● RECORDS:
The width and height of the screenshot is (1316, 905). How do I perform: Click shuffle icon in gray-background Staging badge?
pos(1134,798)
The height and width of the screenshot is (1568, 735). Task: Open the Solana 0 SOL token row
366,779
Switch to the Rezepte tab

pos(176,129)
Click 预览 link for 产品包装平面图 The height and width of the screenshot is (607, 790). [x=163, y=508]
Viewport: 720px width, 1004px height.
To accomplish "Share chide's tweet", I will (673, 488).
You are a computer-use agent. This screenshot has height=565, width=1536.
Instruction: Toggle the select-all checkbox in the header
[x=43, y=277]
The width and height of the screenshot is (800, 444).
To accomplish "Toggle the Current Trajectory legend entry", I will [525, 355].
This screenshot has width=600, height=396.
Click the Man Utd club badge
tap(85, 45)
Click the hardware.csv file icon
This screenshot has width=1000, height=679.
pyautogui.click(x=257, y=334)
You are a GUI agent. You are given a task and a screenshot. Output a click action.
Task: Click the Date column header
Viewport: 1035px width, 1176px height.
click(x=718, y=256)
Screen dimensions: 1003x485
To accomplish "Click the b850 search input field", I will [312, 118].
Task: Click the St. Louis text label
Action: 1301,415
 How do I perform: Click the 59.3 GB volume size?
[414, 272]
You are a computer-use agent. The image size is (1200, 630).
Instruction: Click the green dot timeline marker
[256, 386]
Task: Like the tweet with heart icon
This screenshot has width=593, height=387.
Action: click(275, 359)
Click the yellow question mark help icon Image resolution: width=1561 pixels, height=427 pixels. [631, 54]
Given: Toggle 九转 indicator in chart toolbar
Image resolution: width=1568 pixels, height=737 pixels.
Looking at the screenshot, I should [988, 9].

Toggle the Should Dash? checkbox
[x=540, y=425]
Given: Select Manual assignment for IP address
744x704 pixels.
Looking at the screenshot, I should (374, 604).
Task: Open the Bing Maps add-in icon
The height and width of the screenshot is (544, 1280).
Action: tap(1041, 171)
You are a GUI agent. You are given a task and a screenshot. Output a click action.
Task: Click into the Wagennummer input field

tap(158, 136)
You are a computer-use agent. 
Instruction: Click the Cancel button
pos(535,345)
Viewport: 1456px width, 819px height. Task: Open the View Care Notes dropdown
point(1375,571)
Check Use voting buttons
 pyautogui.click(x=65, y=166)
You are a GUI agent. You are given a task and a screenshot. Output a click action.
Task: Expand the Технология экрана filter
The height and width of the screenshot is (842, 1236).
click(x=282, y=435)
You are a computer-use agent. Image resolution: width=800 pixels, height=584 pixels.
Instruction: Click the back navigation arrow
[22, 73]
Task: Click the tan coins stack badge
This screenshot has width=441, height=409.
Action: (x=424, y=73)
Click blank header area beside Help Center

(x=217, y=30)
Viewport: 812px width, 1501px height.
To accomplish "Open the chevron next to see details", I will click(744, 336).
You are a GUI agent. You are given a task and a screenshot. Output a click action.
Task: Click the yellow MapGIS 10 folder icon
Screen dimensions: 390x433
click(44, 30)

● AIM OF THE TASK:
Nothing but a number should be given: how many lines of the material contain "tweet".

● ANSWER TO THIS EXERCISE:
2